BlazeRush is a vehicular combat video game, developed by the Russian studio Targem Games. The game was released on PlayStation 3 and PC via Steam in October 2014. The first update 1.0.1. was released one month later on November 19 for PC users. The game was released to the Nintendo Switch in February 2019.

== Gameplay ==
BlazeRush is an arcade racing game where players compete with each other on various thematic tracks. The main goal of the race is to cross the finish line first. During the race, players can pick up various weapons with different characteristics. Weapons can be used both for attack and defense.
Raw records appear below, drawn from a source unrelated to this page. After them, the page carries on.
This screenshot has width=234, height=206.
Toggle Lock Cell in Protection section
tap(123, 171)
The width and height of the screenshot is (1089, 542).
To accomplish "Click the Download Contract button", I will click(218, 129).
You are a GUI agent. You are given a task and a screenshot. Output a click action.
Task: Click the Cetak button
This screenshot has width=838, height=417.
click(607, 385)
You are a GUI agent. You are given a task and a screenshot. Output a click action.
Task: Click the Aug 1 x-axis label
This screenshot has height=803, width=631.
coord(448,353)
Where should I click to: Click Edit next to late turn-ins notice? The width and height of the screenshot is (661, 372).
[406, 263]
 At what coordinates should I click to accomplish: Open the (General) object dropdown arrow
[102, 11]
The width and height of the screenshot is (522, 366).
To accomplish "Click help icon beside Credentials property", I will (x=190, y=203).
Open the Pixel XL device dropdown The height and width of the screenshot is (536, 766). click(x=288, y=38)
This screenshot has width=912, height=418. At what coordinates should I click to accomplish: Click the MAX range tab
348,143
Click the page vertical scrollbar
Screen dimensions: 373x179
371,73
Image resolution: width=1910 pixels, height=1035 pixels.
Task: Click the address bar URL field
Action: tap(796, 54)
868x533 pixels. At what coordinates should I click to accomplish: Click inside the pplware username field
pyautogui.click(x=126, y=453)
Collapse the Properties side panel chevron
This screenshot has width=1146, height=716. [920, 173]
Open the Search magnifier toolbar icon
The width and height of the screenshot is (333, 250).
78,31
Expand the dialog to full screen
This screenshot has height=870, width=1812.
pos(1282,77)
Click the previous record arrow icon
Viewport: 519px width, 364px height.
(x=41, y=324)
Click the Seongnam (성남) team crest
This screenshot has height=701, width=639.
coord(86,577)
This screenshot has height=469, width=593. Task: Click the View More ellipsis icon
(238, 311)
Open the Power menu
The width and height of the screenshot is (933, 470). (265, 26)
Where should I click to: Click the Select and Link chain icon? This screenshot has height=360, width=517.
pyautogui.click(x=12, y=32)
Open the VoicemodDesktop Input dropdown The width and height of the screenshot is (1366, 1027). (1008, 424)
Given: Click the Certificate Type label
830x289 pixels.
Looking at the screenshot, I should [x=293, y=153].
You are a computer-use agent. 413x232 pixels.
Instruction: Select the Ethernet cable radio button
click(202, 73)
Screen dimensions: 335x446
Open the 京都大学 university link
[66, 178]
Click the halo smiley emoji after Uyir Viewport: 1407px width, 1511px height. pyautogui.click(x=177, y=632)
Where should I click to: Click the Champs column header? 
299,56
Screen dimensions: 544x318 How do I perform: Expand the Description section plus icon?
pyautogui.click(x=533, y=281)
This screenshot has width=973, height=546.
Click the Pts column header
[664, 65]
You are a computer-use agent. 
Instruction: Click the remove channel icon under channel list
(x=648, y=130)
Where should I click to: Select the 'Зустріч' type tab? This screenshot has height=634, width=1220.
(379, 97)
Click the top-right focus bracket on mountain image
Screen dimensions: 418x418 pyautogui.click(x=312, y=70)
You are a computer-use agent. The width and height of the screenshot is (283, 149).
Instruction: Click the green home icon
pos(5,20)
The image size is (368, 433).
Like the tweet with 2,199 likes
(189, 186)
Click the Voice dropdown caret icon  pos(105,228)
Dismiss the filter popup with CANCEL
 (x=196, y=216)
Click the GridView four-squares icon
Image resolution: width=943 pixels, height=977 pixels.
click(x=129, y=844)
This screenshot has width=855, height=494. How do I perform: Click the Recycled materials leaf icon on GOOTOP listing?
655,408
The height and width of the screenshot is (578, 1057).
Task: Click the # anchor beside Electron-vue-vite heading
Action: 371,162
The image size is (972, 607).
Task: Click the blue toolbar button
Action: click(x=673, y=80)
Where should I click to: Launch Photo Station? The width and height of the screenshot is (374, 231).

The players can also find a number of boosters, such as nitro, rocket and pulse variations on the road.
Unlike most traditional races, BlazeRush puts emphasis on split-screen local multiplayer, allowing 4 players at once, as well as the possibility to drop into the game at any time.

=== Game modes ===
The game has three game modes — Survival, King of the Hill and Race.

- Survival
In this mode, the pilot with the least number of 'death' wins. The players are also pursued by an angry boss, so those falling behind risk being overwhelmed.

- King of the Hill
In this mode the pilot who leads for most of the race wins.

- Race
A three-lap sprint, the winner is the first person to cross the finish line. The results of each race are often spontaneous and unpredictable.

== Plot ==
The game has three planets suitable for life, and thus for the crazy races. As the game progresses, these planets undergo global changes.